Вдруг что-то привлекло его внимание. В воде, всего в нескольких метрах от него, появилась фигура. Она не двигалась, но её присутствие было ощутимым, как холод, пробирающийся под кожу. Эльф напрягся. Его пальцы сжались на древке копья, но он не сделал ни шага назад.
— Ты… живой? — спросил он, но ответа не последовало.
Фигура осталась неподвижной, но её форма начала меняться. Она вытягивалась, становилась более чёткой, и наконец из воды поднялось лицо. Эльф замер.
Я снова вернулся в свое изничтоженное тело.
— А ты мертвый? — попытался, что было сил произнести я.
Эльф не ответил. Может, не услышал? Его лицо оставалось неподвижным, но я чувствовал, как внутри него что-то дрожит. Это было похоже на страх, но глубже, древнее.
Песня. Она пришла, словно ветер, из ниоткуда. Её мелодия была простой, почти детской, но в ней скрывалось что-то глубокое, будто каждый её аккорд был частью чего-то большего. Эльф не двигался, но его губы едва слышно начали повторять слова. Я не знал этого языка, но он был мне знаком. Словно я слышал его раньше, в другом месте, в другой жизни.
— Идем, — прошептал он. — Если слышишь. Она нас выведет.
Я пошевелился с ощущением, будто мои мышцы наполнились ледяной водой. Море вокруг меня снова стало тихим, не таким ужасным, но мелодия осталась. Она звенела в моей голове, не давая покоя.

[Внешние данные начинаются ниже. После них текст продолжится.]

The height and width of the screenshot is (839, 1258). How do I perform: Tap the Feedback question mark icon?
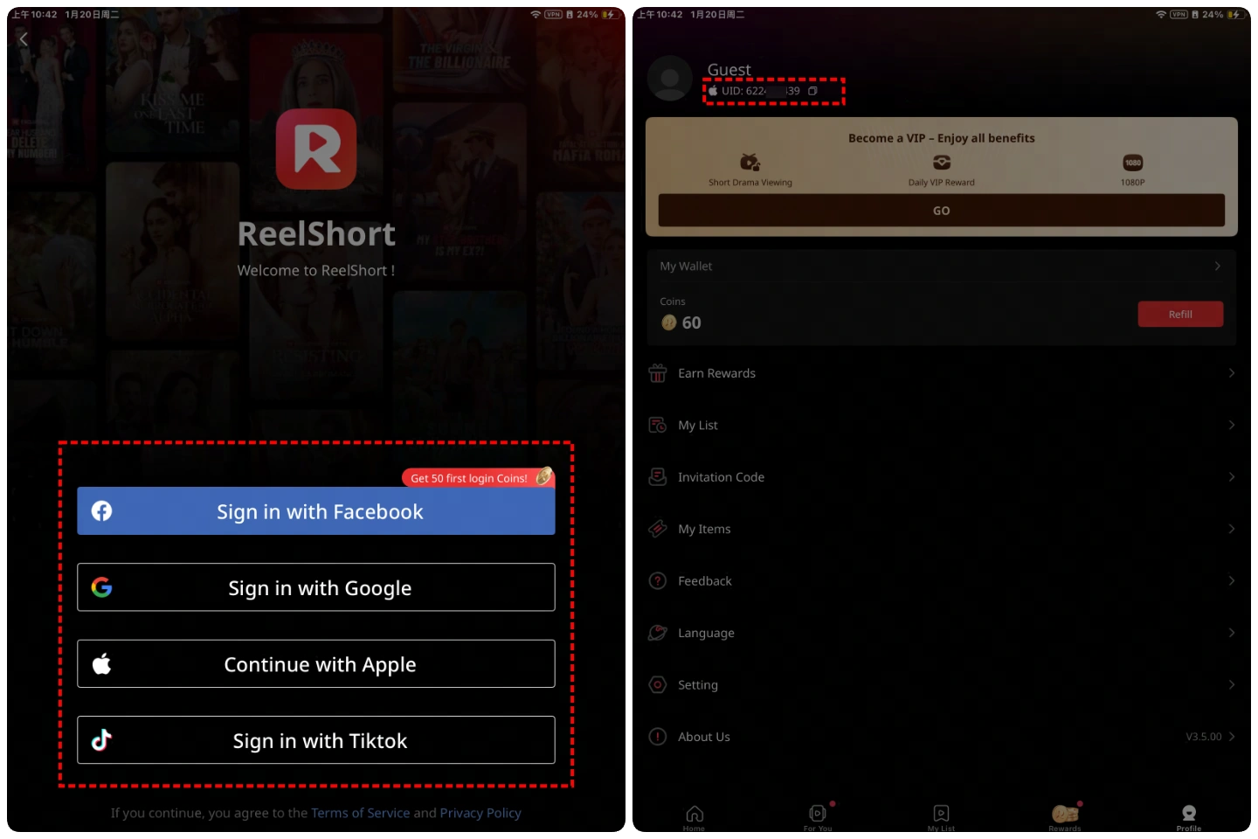[x=658, y=581]
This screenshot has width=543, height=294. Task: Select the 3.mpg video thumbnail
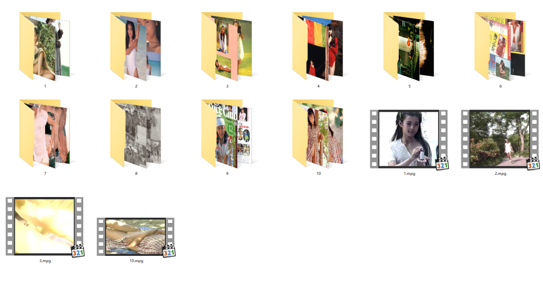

Я знал, что должен двигаться дальше, если не идти, то ползти. Песня была ключом. Теперь мне нужно было найти дверь. Свинцовая плоть наливалась силой.
— Почему ты такой нерасторопный? Ты еще даже не умер.
Ответить я сил ему не нашел.
Метр, как миля, миля, как сто. Эльф не думал останавливаться, пару раз я даже терял силуэт его души, но каждый раз он находился, недовольно кряхтя и выжидая меня, наворачивая круги.
Иногда я снова терял себя, видя память других, тех, кто встретил свой конец в этом проклятом месте. Ползя по бесконечному морю боли, страдании меня посещали самые ужасающие мысли. Но самой ужасной из них была остаться тут навсегда.
В один момент эльф замер.
— Мы пришли. Встань человек, это последний истинный Храм Отца Народа.
Сил встать не было, голые мышцы кололи меня болью, и если к росту конечностей можно привыкнуть, то к соли, что ела все мое тело, будто муравьи, нереально.
— Вставай человек, твоя жизнь это обмен на мою свободу. Ты не можешь меня подвести. — Он попытался меня поднять, но бестелесная оболочка не была в силах этого сделать.
Я не испытывал симпатии к моему проводнику, но понимал его. Он мертв, не знаю, каким чудом он сохранил сознание, но он хочет, чтобы душа его стала свободна. А свободы достойны все.
Свинцовые мышцы напряглись. Я смог упереть руку, новую. Совсем без кожи, но смог. Вторая. Вот я на коленях.
— Нельзя, стоять перед Отцом на коленях, человек. Отец дал право стоять перед ним только прямо. Встань.
Новые, молодые кости захрустели, оглушая меня. Боль раздирала каждый орган, каждую ниточку моего тела.
Я стоял. Стоял прямо и смотрел на стелу, белый свет озарил меня. И сознание померкло.